Find the line that holds "Task: Click the USA flag icon", then repeat it and each line below it word for word through the end of the listing, leaving out pictures.

> [Available data]:

.....

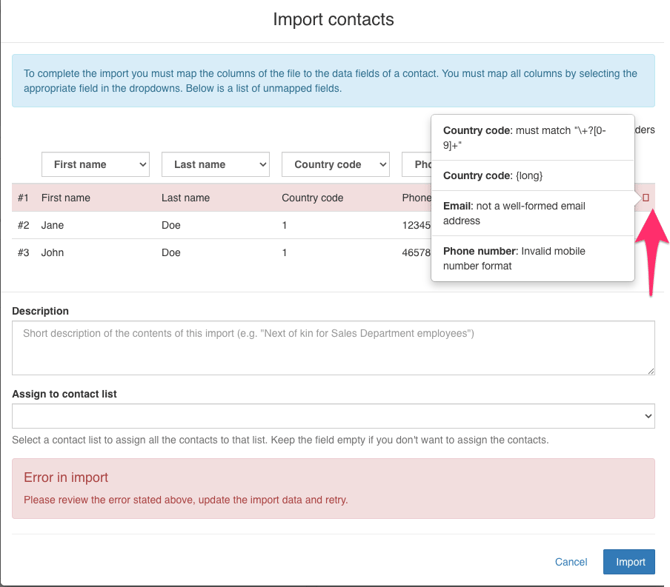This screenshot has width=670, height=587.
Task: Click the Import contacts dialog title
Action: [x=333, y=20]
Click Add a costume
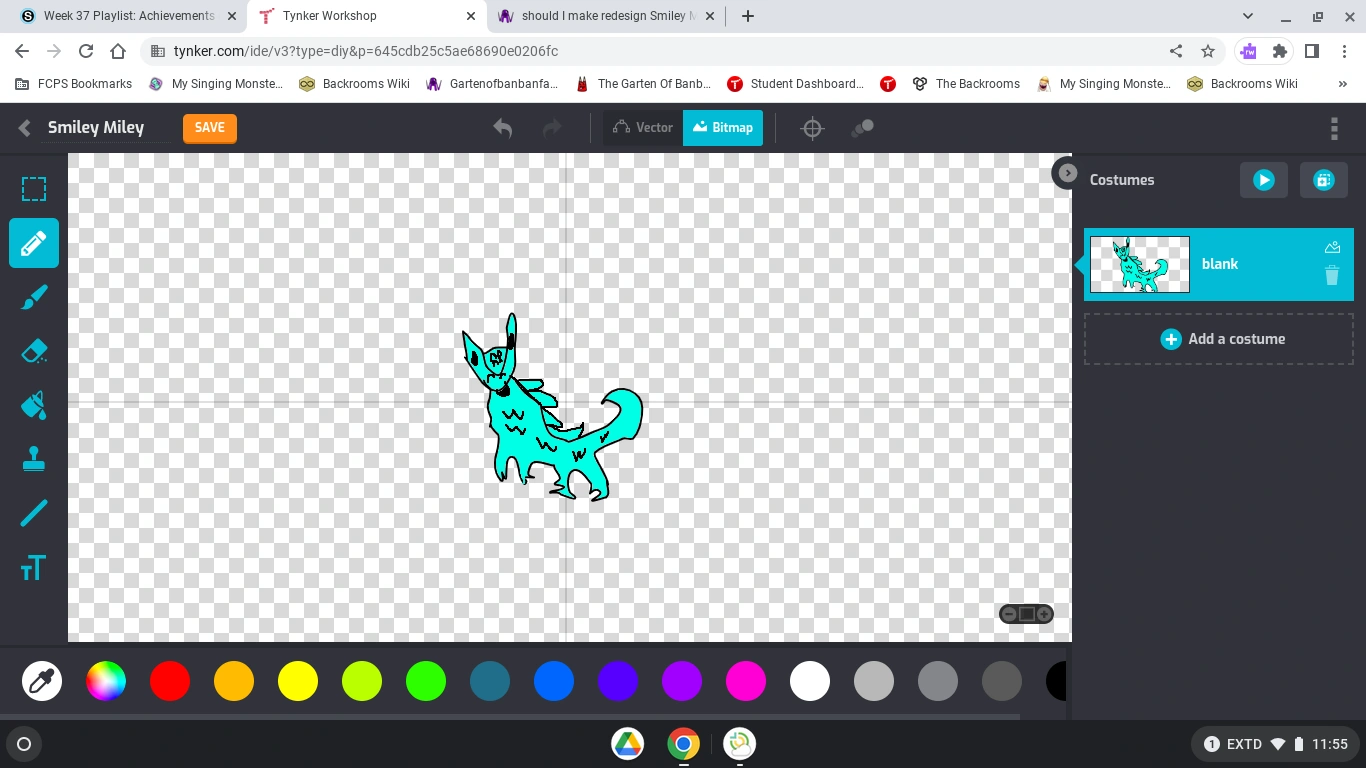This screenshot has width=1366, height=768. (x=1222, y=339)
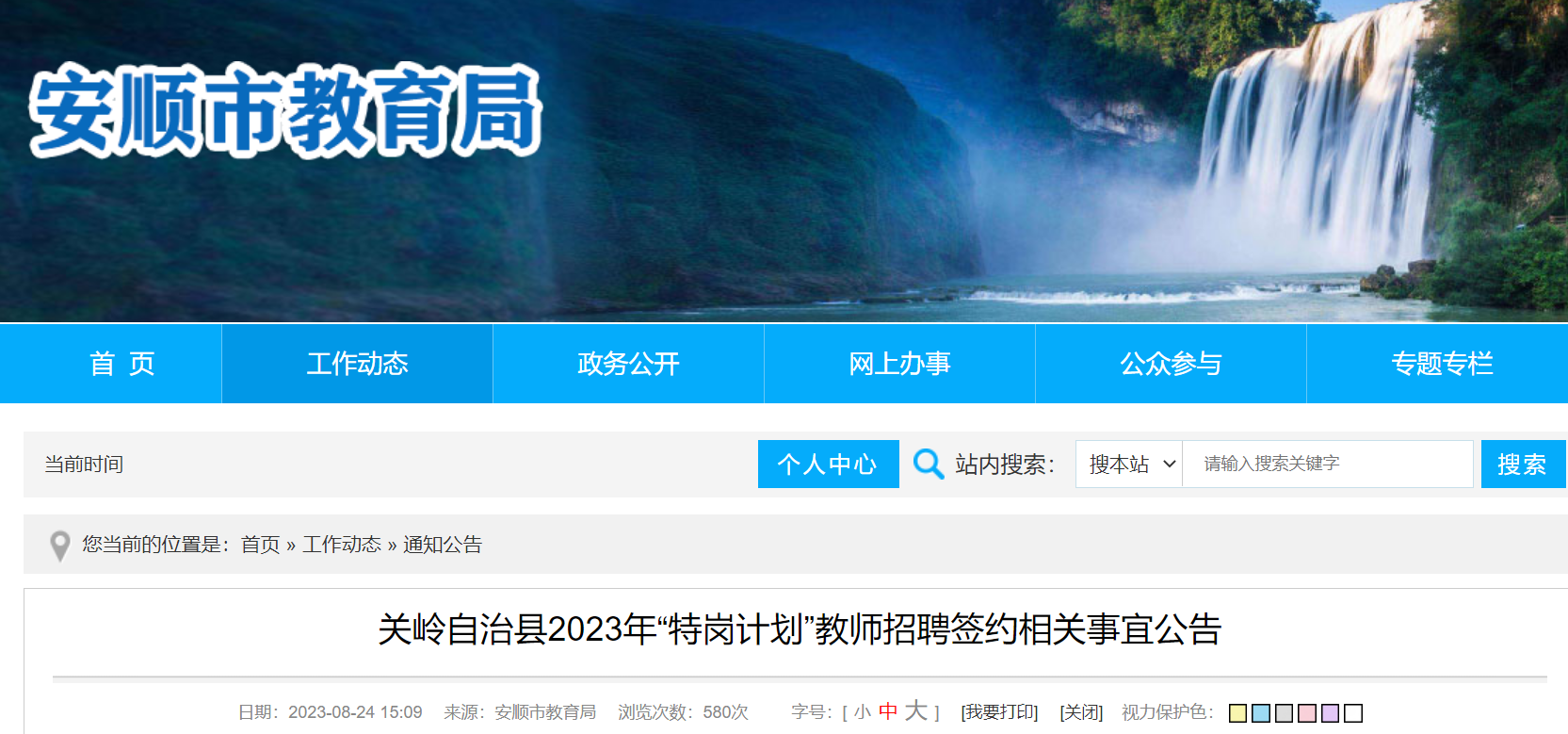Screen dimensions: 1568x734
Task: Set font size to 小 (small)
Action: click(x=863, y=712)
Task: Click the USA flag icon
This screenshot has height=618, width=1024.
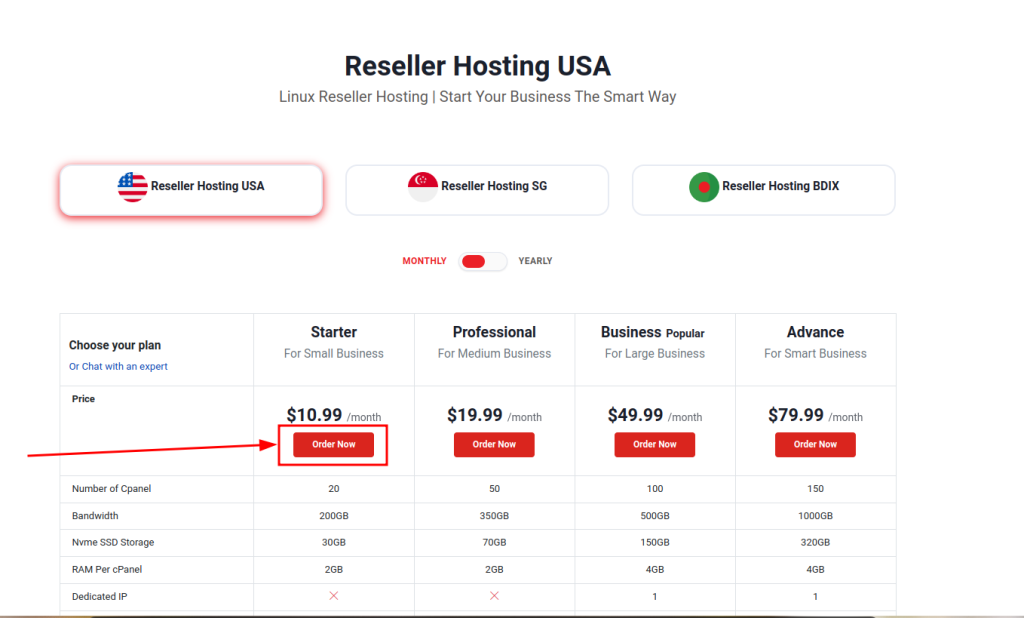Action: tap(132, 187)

.....

> [Final answer]:
Task: Click the USA flag icon
This screenshot has height=618, width=1024.
Action: tap(132, 187)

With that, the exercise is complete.